The file encoding to use for reading data that contains international
characters. See the encoding names http://www.w3.org/TR/encoding/[recommended by
the W3C for use in HTML5].

Here are some sample encodings from W3C recommendation:

    * plain, latin1, utf-8, utf-16be-bom, utf-16be, utf-16le, big5, gb18030,
    gbk, hz-gb-2312,
    * euc-kr, euc-jp, iso-2022-jp, shift-jis, and so on

The `plain` encoding is special, because it does not validate or transform any input.

[float]
[id="{beatname_lc}-input-{type}-exclude-lines"]
===== `exclude_lines`

A list of regular expressions to match the lines that you want {beatname_uc} to
exclude. {beatname_uc} drops any lines that match a regular expression in the
list. By default, no lines are dropped. Empty lines are ignored.
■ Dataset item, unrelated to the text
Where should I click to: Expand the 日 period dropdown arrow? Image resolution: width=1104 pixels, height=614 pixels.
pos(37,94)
If <<multiline,multiline>> settings are also specified, each multiline message
is combined into a single line before the lines are filtered by `exclude_lines`.

The following example configures {beatname_uc} to drop any lines that start with
`DBG`.

["source","yaml",subs="attributes"]
----
{beatname_lc}.inputs:
- type: {type}
  ...
  exclude_lines: ['^DBG']
----

See <<regexp-support>> for a list of supported regexp patterns.

[float]
[id="{beatname_lc}-input-{type}-include-lines"]
===== `include_lines`

A list of regular expressions to match the lines that you want {beatname_uc} to
include. {beatname_uc} exports only the lines that match a regular expression in
the list. By default, all lines are exported. Empty lines are ignored.
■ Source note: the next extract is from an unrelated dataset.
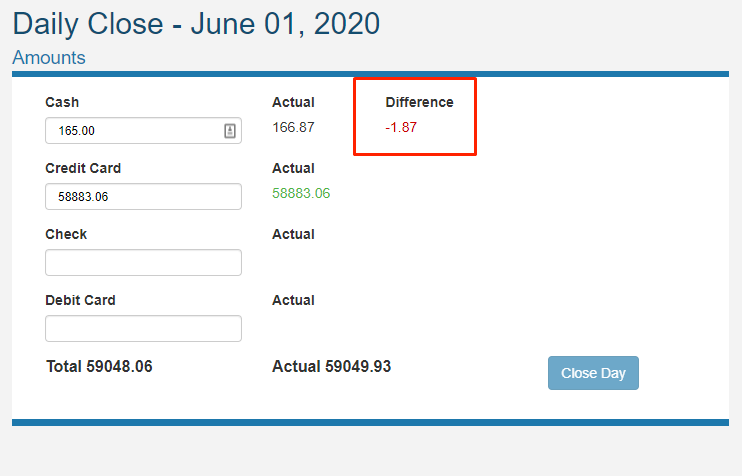Click the autofill icon inside Cash field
If <<multiline,multiline>> settings also specified, each multiline message is
combined into a single line before the lines are filtered by `include_lines`.

The following example configures {beatname_uc} to export any lines that start
with `ERR` or `WARN`:

["source","yaml",subs="attributes"]
----
{beatname_lc}.inputs:
- type: {type}
  ...
  include_lines: ['^ERR', '^WARN']
----

NOTE: If both `include_lines` and `exclude_lines` are defined, {beatname_uc}
executes `include_lines` first and then executes `exclude_lines`. The order in
which the two options are defined doesn't matter. The `include_lines` option
will always be executed before the `exclude_lines` option, even if
`exclude_lines` appears before `include_lines` in the config file.
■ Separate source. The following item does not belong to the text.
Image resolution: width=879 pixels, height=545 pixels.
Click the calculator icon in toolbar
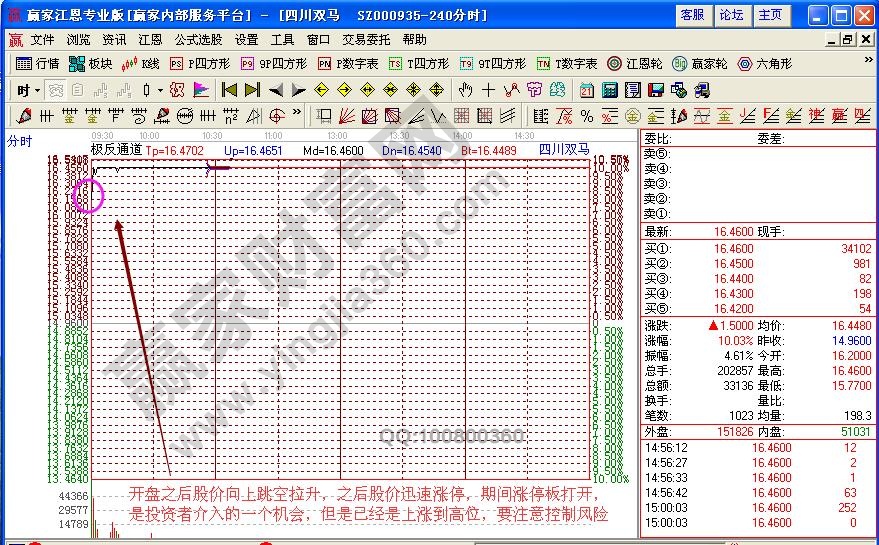[609, 90]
The following example exports all log lines that contain `sometext`,
except for lines that begin with `DBG` (debug messages):

["source","yaml",subs="attributes"]
----
{beatname_lc}.inputs:
- type: {type}
  ...
  include_lines: ['sometext']
  exclude_lines: ['^DBG']
----

See <<regexp-support>> for a list of supported regexp patterns.

[float]
===== `harvester_buffer_size`

The size in bytes of the buffer that each harvester uses when fetching a file.
The default is 16384.

[float]
===== `max_bytes`

The maximum number of bytes that a single log message can have. All bytes after
`max_bytes` are discarded and not sent. This setting is especially useful for
multiline log messages, which can get large. The default is 10MB (10485760).

[float]
[id="{beatname_lc}-input-{type}-config-json"]
===== `json`
These options make it possible for {beatname_uc} to decode logs structured as
JSON messages. {beatname_uc} processes the logs line by line, so the JSON
decoding only works if there is one JSON object per line.

The decoding happens before line filtering and multiline. You can combine JSON
decoding with filtering and multiline if you set the `message_key` option. This
can be helpful in situations where the application logs are wrapped in JSON
objects, as with like it happens for example with Docker.

Example configuration:

[source,yaml]
----
json.keys_under_root: true
json.add_error_key: true
json.message_key: log
----

You must specify at least one of the following settings to enable JSON parsing
mode:

*`keys_under_root`*:: By default, the decoded JSON is placed under a "json" key
in the output document. If you enable this setting, the keys are copied top
level in the output document. The default is false.

*`overwrite_keys`*:: If `keys_under_root` and this setting are enabled, then the
values from the decoded JSON object overwrite the fields that {beatname_uc}
normally adds (type, source, offset, etc.) in case of conflicts.

*`add_error_key`*:: If this setting is enabled, {beatname_uc} adds a
"error.message" and "error.type: json" key in case of JSON unmarshalling errors
or when a `message_key` is defined in the configuration but cannot be used.

*`message_key`*:: An optional configuration setting that specifies a JSON key on
which to apply the line filtering and multiline settings. If specified the key
must be at the top level in the JSON object and the value associated with the
key must be a string, otherwise no filtering or multiline aggregation will
occur.

*`ignore_decoding_error`*:: An optional configuration setting that specifies if
JSON decoding errors should be logged or not. If set to true, errors will not
be logged. The default is false.

[float]
===== `multiline`

Options that control how {beatname_uc} deals with log messages that span
multiple lines. See <<multiline-examples>> for more information about
configuring multiline options.